We no longer support Windows XP and Vista; users who are still on Direct3D 9 have hardware that doesn't support FL10, with 70% of them using Intel integrated GPUs without hardware vertex shader support. At this point it is likely that we're going to stop supporting Direct3D 9 next year.

We also use slightly different implementations for FL10 and FL10.1 for some shaders (notably FL10.1 supports MSAA texture sampling), which was very important back in the day to maximize the reach of some graphics features but that distinction is likely not very useful now, so we may consolidate these next year.

Otherwise PC market continues to be stable (... which also means it moves slowly).
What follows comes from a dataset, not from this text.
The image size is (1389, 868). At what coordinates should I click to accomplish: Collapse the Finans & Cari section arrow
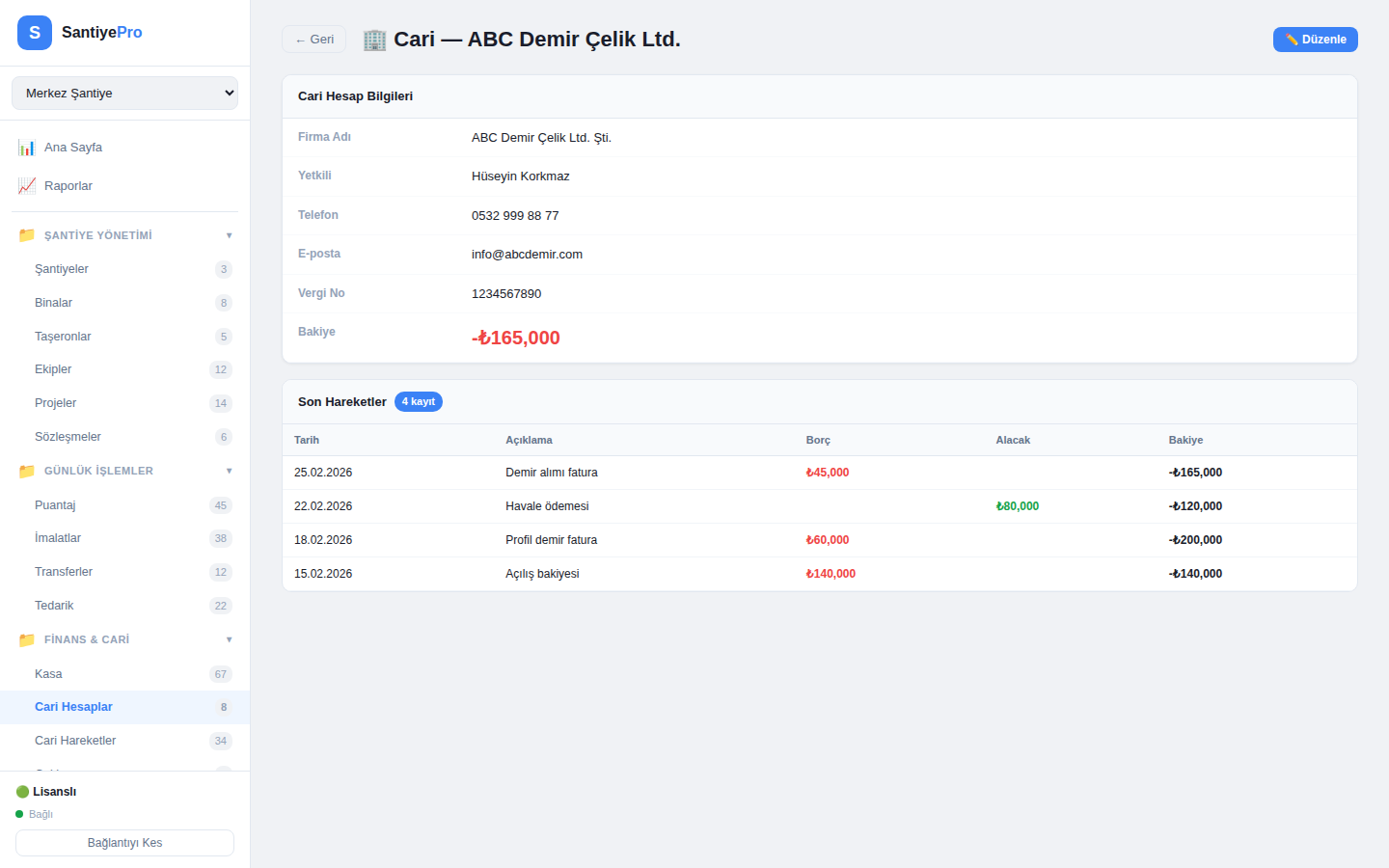229,639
We haven't investigated the possibility of switching to Direct3D 12 or Vulkan on Windows yet, something that we may look into next year as well.

Windows Store

API Share
Direct3D 11+ 95% (+1%)
Direct3D 10.1 3.5% (-0.5%)
Direct3D 10.0 1.5% (-0.5%)

Xbox

API Share
Direct3D 11 100%

MacOS

API Share
Metal 86% (+9%)
OpenGL 4.1 9% (-5%)
OpenGL 3.3 5% (-3%)

As of 2020, we no longer support OpenGL 2 on desktop (which represented ~1% of macOS).

Around 1/4 of our OpenGL users run OSX 10.10 or earlier, which means that some of them might be able to run Metal upon an OS upgrade - but the vast majority won't be, which means that at least 3/4 of OpenGL users on OSX are stuck with OpenGL until they buy a new computer.
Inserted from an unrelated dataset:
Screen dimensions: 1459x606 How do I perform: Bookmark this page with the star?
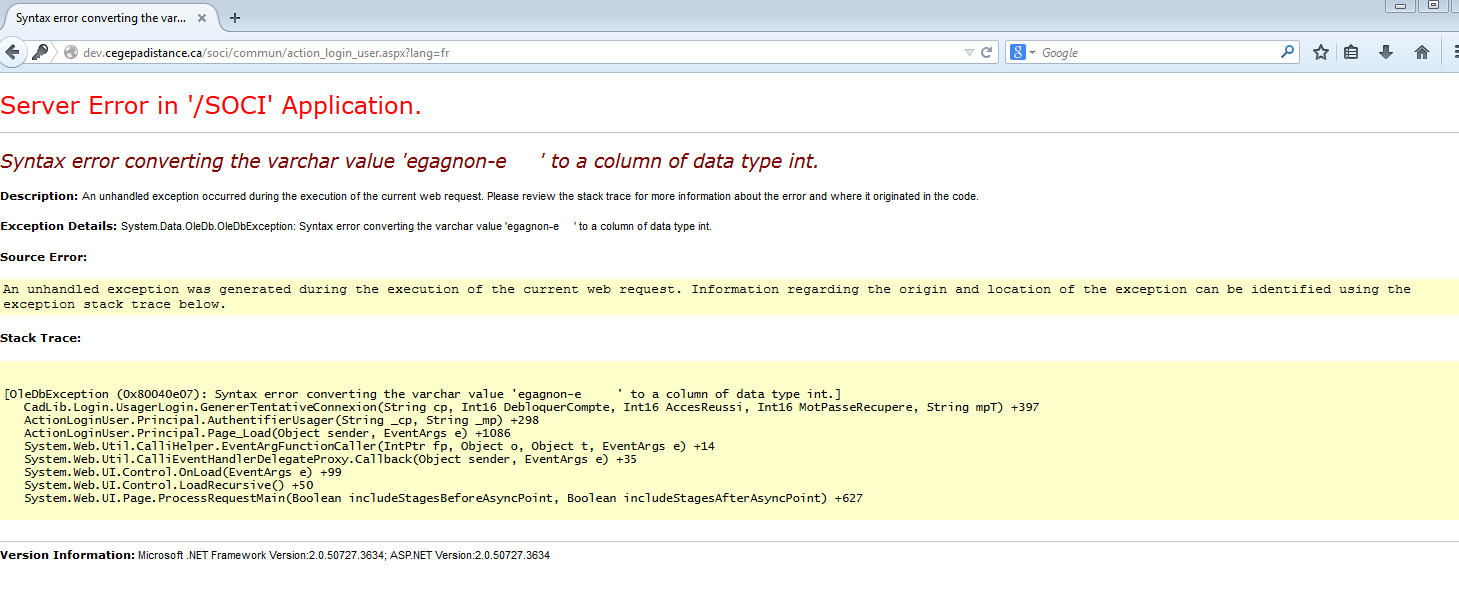[1321, 52]
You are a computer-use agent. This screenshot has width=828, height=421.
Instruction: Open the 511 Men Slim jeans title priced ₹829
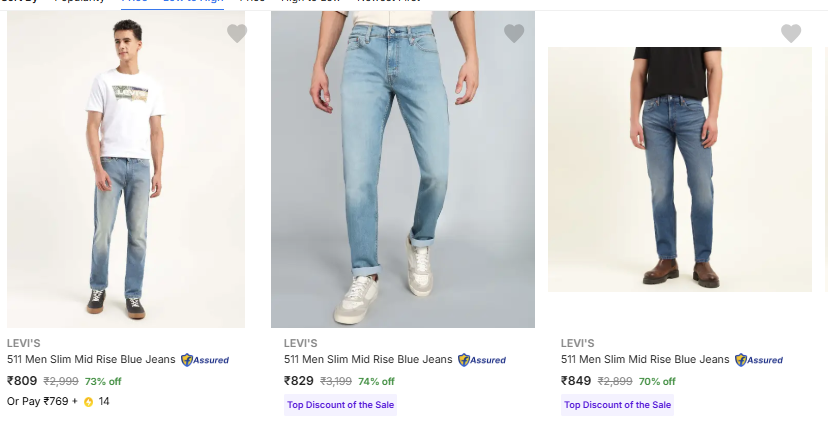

Overall Metal drivers are pretty stable but we did have to implement several different workarounds throughout the year and work with Apple to resolve a really serious shader compiler issue with Xcode 12 (that has since been fixed). Overall the maintenance cost continues to remain small but non-zero for Metal on macOS; with the launch of M1 we're planning to do some more work on making sure we optimally work with memory on UMA devices next year.

iOS

API Share
Metal 99.5% (+1.5%)
OpenGL ES 2.0 0.5% (-1.5%)

The market share of 32-bit OpenGL devices is continuing to drop; it is likely that we will stop supporting OpenGL on iOS next year.
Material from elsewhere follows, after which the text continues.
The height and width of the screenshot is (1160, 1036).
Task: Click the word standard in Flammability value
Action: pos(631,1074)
It's been quite a journey; we've initially launched Roblox on iOS using Ogre's OpenGL ES1 backend (in all its fixed-function glory), followed by an OpenGL ES 2 port, then dropping Ogre in favor of our own rendering engine, porting to ES3, and then switching to Metal and seeing more and more devices adopt Metal. On iOS Metal is superior to OpenGL in every possible way and it would be good to be able to stop worrying about ES2 limitations on at least one platform.

Android

API Share
Vulkan 1.1 47% (+34%)
Vulkan 1.0 23% (-9%)
OpenGL ES 3.2 10% (-1%)
OpenGL ES 3.1 9% (-9%)
OpenGL ES 3.0 8% (-9%)
OpenGL ES 2.0 3% (-6%)

Vulkan adoption continues to grow. The total Vulkan market share grew from 45% to 70% this year; Vulkan 1.1 support per se is not that meaningful since a lot of hardware features in 1.1 upgrade are optional, but these do represent newer (and as such, more stable drivers), and the general trend of migrating away from OpenGL devices is very welcome. Despite this, OpenGL ES 2 is still present on the market, and OpenGL ES 3 - abundant.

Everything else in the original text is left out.